UN Headquarters New York – Samoa is among seven Pacific Islands Forum member nations who have signed up to the biodiversity beyond national jurisdiction (BBNJ) agreement, also referred to as the UN High Seas Treaty.

The BBNJ treaty was adopted in June this year, after almost two decades of negotiations. It was officially open for signing by UN member states on Wednesday, September 20 at its headquarters in New York.

The Federated States of Micronesia was the first country to sign the agreement, followed by Palau, Solomon Islands, Fiji, Tuvalu, Samoa, New Zealand and Australia from the region.

“The ocean and its living species, many of whom are protective totems to many families in the Pacific region, do not know the maritime borders established with the law of the sea,” Pacific Ocean Commissioner Dr Filimon Manoni said.

“This framework, centered on States as the sole stakeholders to govern the ocean, has led to an individualisation of our collective relationship to the ocean and its resources. We have seen the prevalence of ‘exploitation and use’ over ‘respect and care’,” he said.

Manoni said the BBNJ instrument offers a legal tool to effectively collaborate to respect the Ocean.

“It recognises and upholds the special connection and connectivity we have with our ocean both within and beyond national borders. It recognises that we, as islanders, have interests in what is going on outside our borders.

“It also recognizes that our communities who hold traditional knowledge have a role to play in the conservation and sustainable use of biodiversity, even beyond our borders.”

The Pacific Ocean Commissioner said the BBNJ Agreement “is ambitious”.

“There will need to be delivery of adequate funding, support for the development of capacity, including our science expertise, as well as transfer and development of technology to tackle the challenges we are faced with, as well as to support us in reaching our full potential.”

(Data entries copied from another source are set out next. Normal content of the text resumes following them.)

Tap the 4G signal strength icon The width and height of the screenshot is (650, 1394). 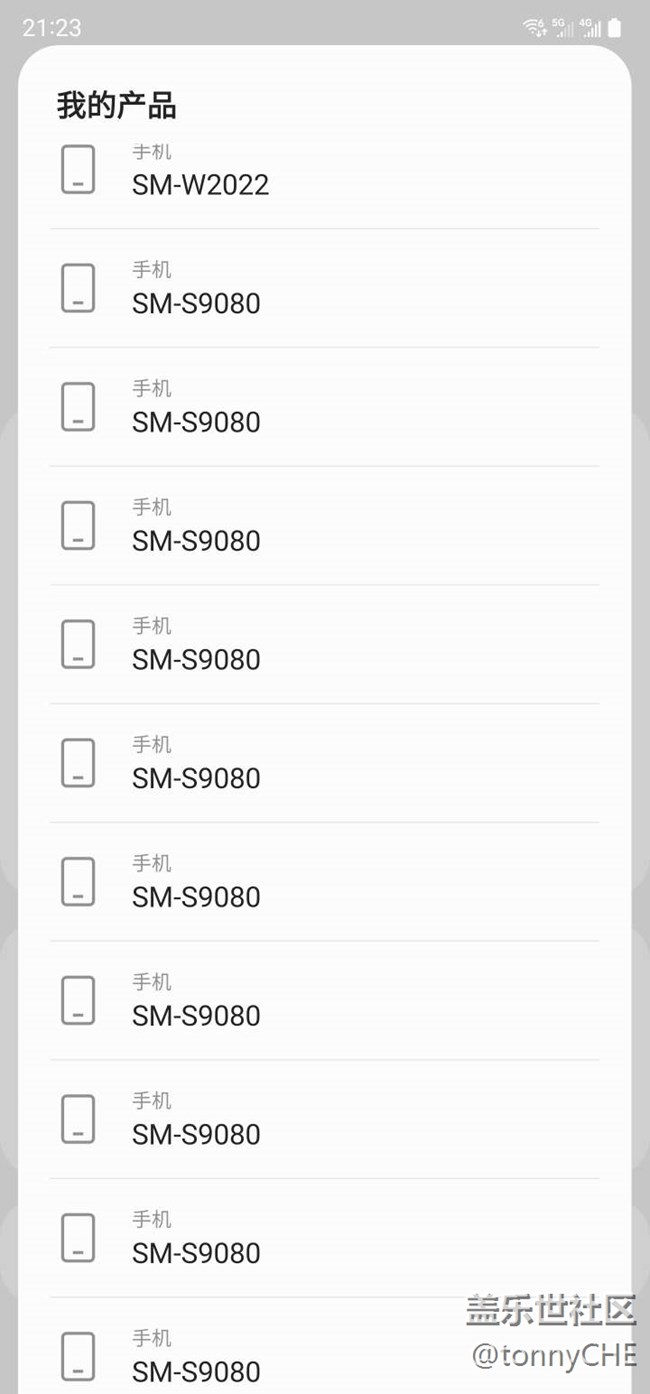[x=591, y=28]
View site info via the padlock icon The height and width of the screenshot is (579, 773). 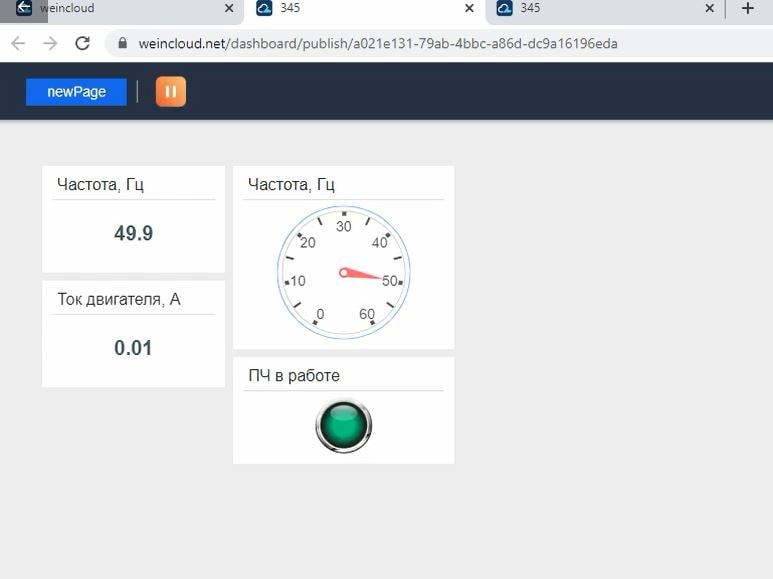(x=123, y=44)
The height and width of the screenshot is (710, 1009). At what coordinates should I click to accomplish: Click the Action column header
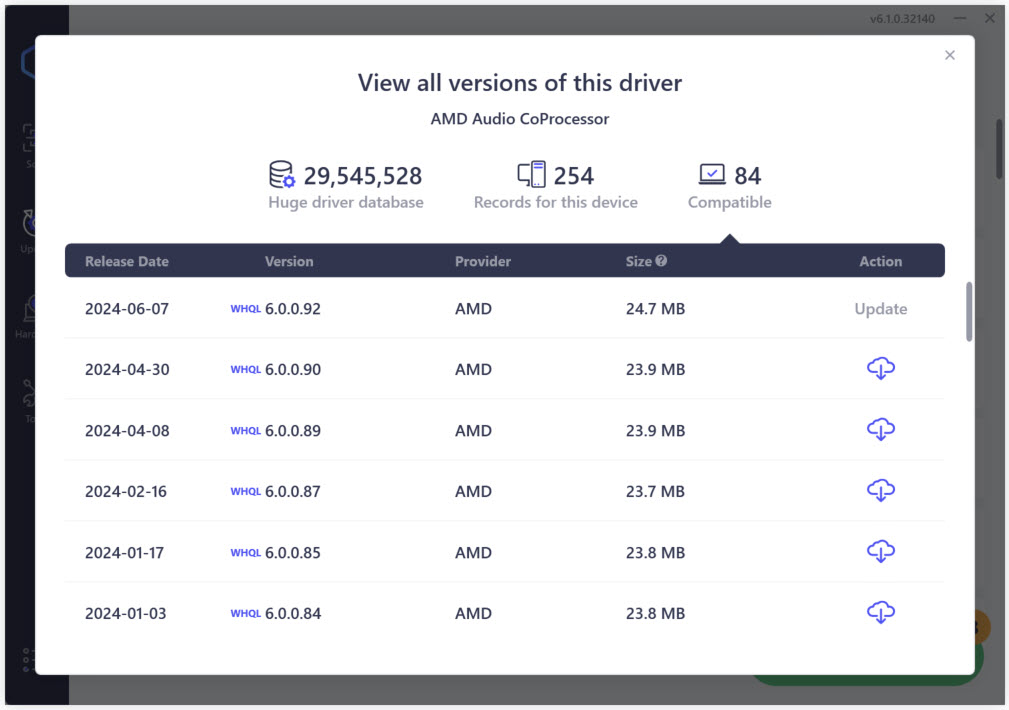(x=880, y=261)
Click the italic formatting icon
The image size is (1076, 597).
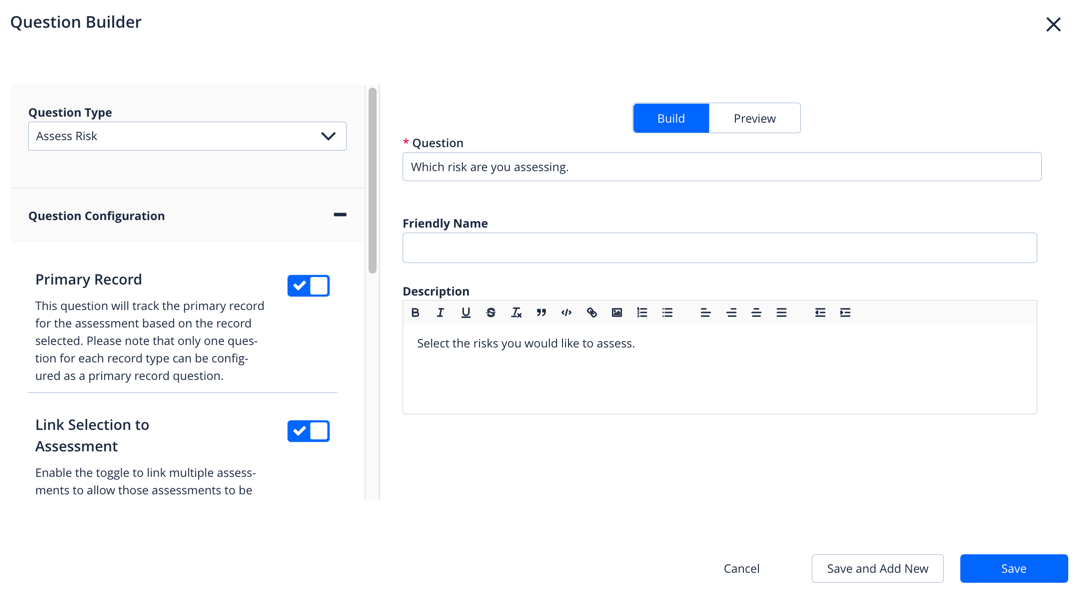click(440, 313)
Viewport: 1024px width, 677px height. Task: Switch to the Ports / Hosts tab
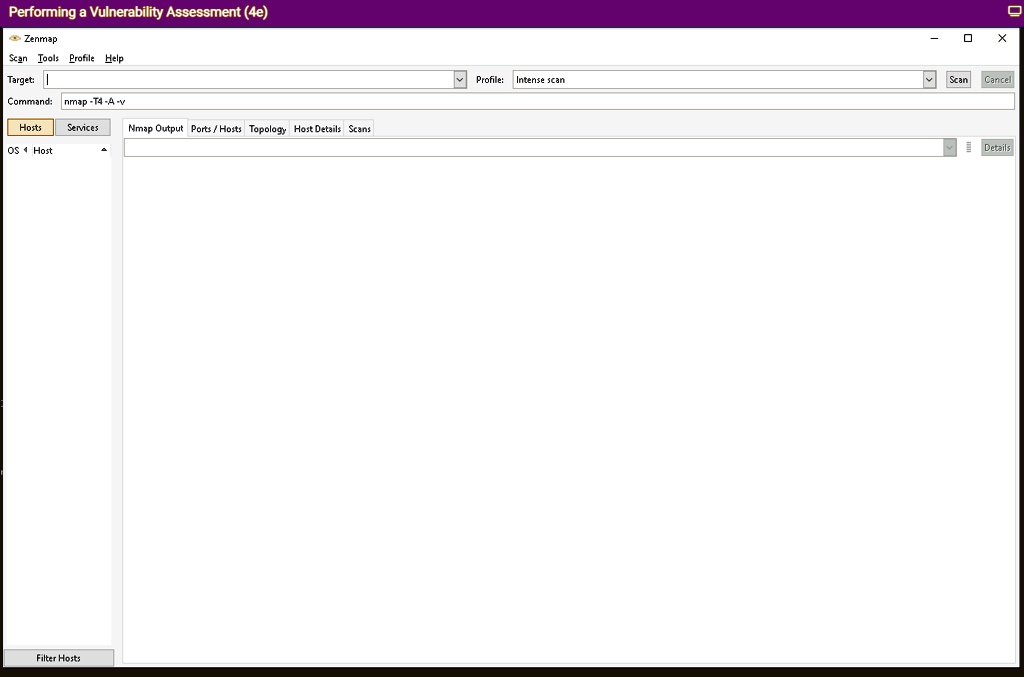(x=216, y=128)
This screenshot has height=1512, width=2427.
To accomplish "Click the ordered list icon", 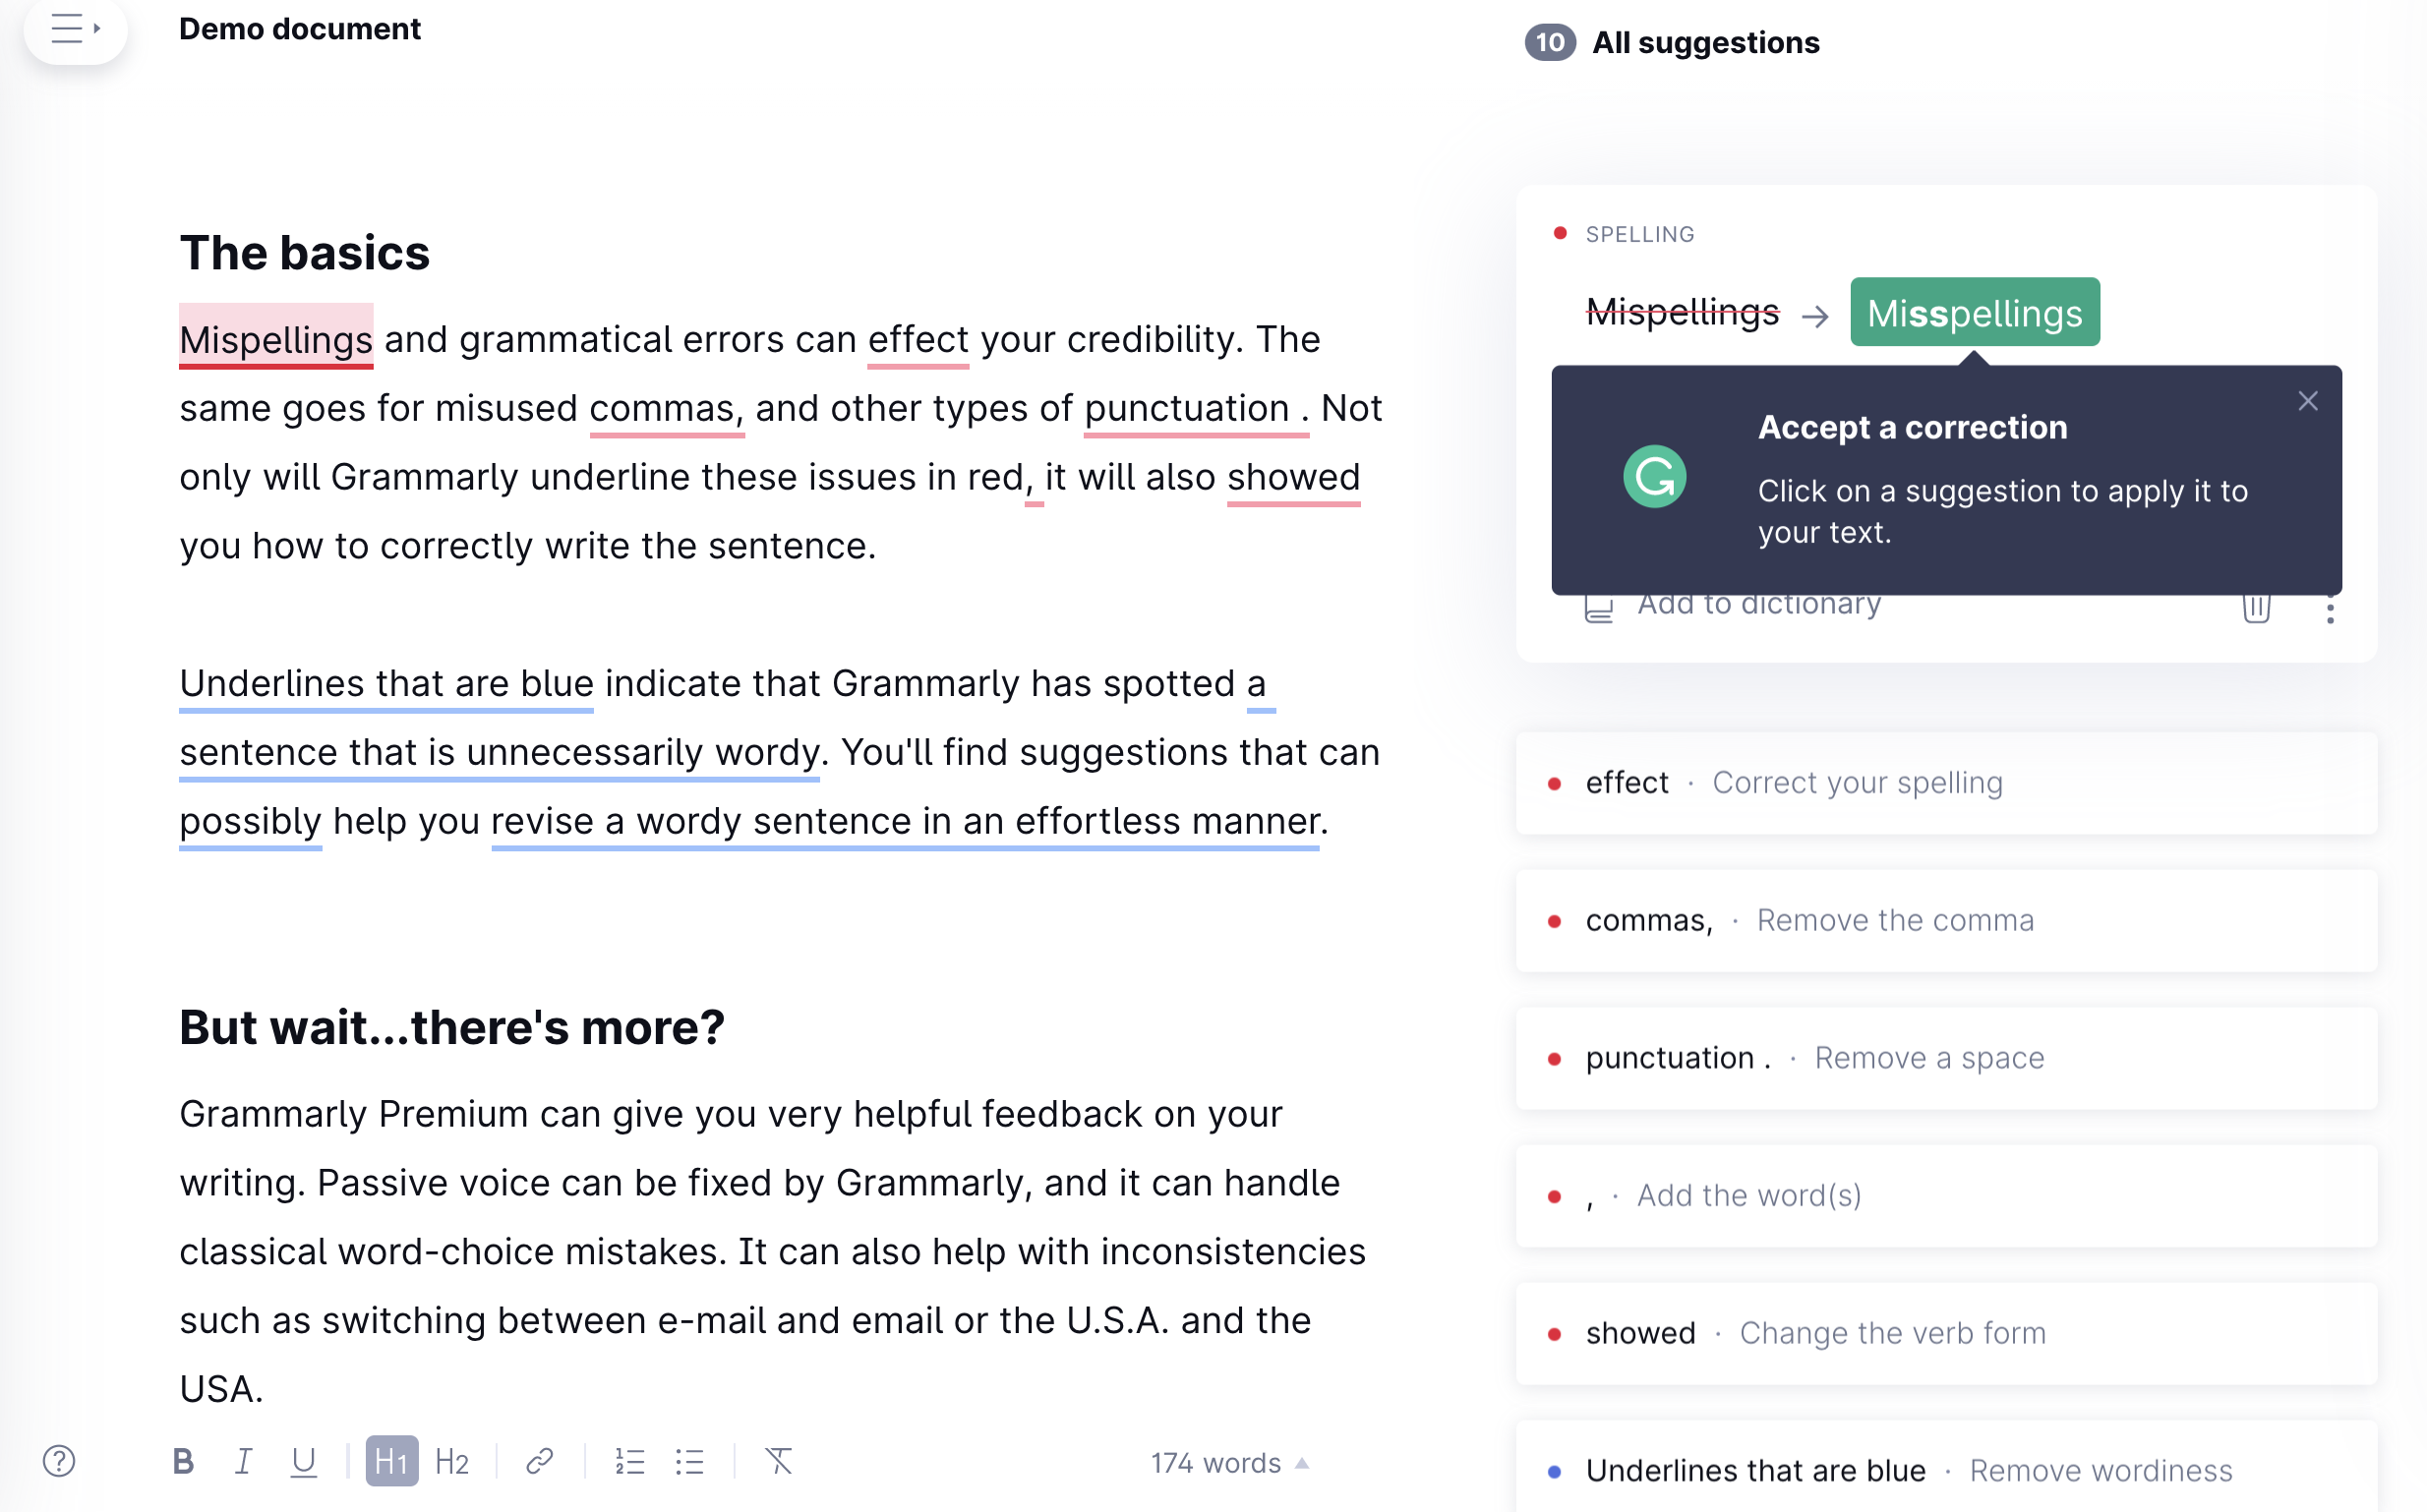I will pyautogui.click(x=629, y=1460).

Our Ocean is our global commons, and it is our global responsibility to care for it. Our ocean will only be able to breathe if we all work together because it is only when we paddle at the same rhythm and in the same direction that we can go fast and far.”

He said for the treaty “to be truly paradigm shifting” it needed all UN member nations to sign up to it.

“Forum Leaders have previously called for the expeditious conclusion of the negotiations of this treaty,” he said.

“Pacific delegates, with support from regional partners have worked tirelessly to see this treaty through to its completion.

He said his office will be working partners in the coming months to support Pacific countries in “ratifying and implementing the treaty”.

“Our efforts in that regard will contribute to the realisation of the vision of the Blue Pacific Continent narrative and the 2050 Strategy for the Blue Pacific.

“Today is a good day for our Ocean. Today is a good day for our Blue Pacific region,” he said.